Taking the line with "You are a GUI" as the first and the last line of the entries as the final one, copy that span exactly.
»»
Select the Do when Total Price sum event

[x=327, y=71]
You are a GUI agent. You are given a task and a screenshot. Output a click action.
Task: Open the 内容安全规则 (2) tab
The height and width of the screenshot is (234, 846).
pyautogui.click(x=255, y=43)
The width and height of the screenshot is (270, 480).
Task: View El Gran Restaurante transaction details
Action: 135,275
««
[ANSWER TO THIS EXERCISE]
You are a GUI agent. You are given a task and a screenshot. Output a click action.
Task: Open the 内容安全规则 (2) tab
The height and width of the screenshot is (234, 846).
pyautogui.click(x=255, y=43)
The width and height of the screenshot is (270, 480).
Task: View El Gran Restaurante transaction details
Action: 135,275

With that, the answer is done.